While health-monitoring apps are extremely useful and help people manage their wellness and even chronic conditions, they require constant data exchanges between your phone and a central server. Unfortunately, this constant communication drains the device’s battery and makes these apps sluggish and slow. To combat this, engineers often use machine-learning accelerators (specialized hardware that speeds up the process). However, these accelerators leave devices vulnerable to data theft and the stealing of sensitive information.

MIT researchers explain that their new machine-learning accelerator is designed to resist the most common types of attacks, and involves several clever optimizations to maximize security while minimizing the impact on speed and accuracy.

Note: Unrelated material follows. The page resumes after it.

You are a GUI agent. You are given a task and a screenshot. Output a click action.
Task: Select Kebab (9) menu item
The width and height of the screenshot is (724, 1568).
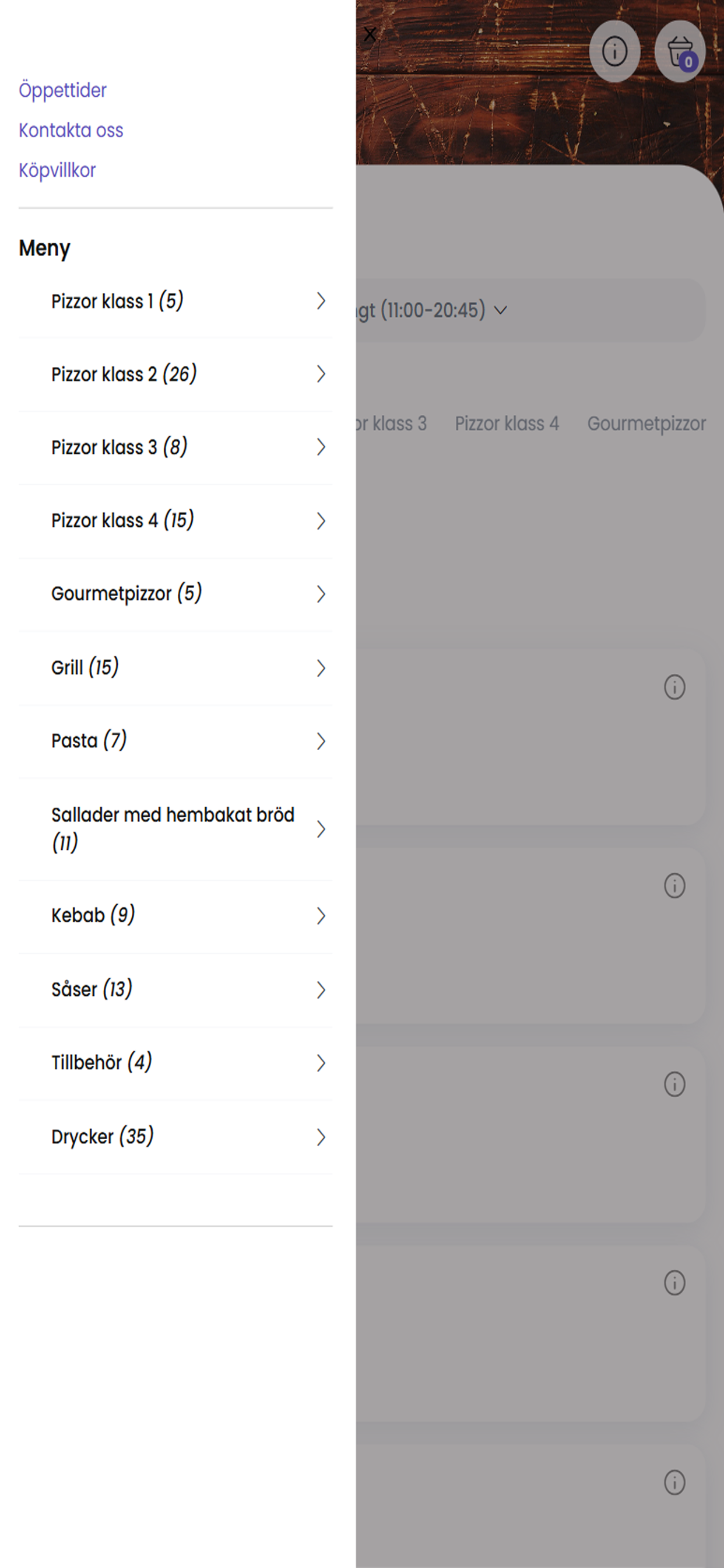176,915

The accelerator aims to maintain the privacy of sensitive user data while allowing large AI models to run seamlessly on devices. “It is important to design with security in mind from the ground up. If you are trying to add even a minimal amount of security after a system has been designed, it is prohibitively expensive,” explains EECS graduate student at MIT Maitreyi Ashok.

According to Interesting Engineering, the key to the enhanced security of these machine-learning accelerators lies in a three-part approach – first the chip splits data into random fragments to prevent hackers from reconstructing meaningful information through side-channel attacks. It then uses a lightweight cipher to encrypt the AI model stored in off-chip memory, making “bus-probing attacks” ineffective. Finally, it generates a unique decryption key directly on the chip itself that is nearly impossible for hackers to duplicate.

MIT’s Chief Innovation Officer Anantha Chandrakasan said: “As security has become a critical issue in the design of edge devices, there is a need to develop a complete system stack focusing on secure operation.” He also explained that the device generates “unique codes” through randomization and variability and secures data access between the processor and memory to prevent side-channel attacks, concluding that these kinds of designs are going to be critical in future mobile devices.

When testing this innovation, the researchers simulated millions of real-world hacking attempts and were unable to recover any private information, while they managed to steal data from an unprotected chip after only a few thousand samples.

The implications of this advancement are immense, and while it was initially created for health apps, secure machine-learning accelerators could power demanding AI applications like virtual reality or autonomous driving while prioritizing the secure handling of user data.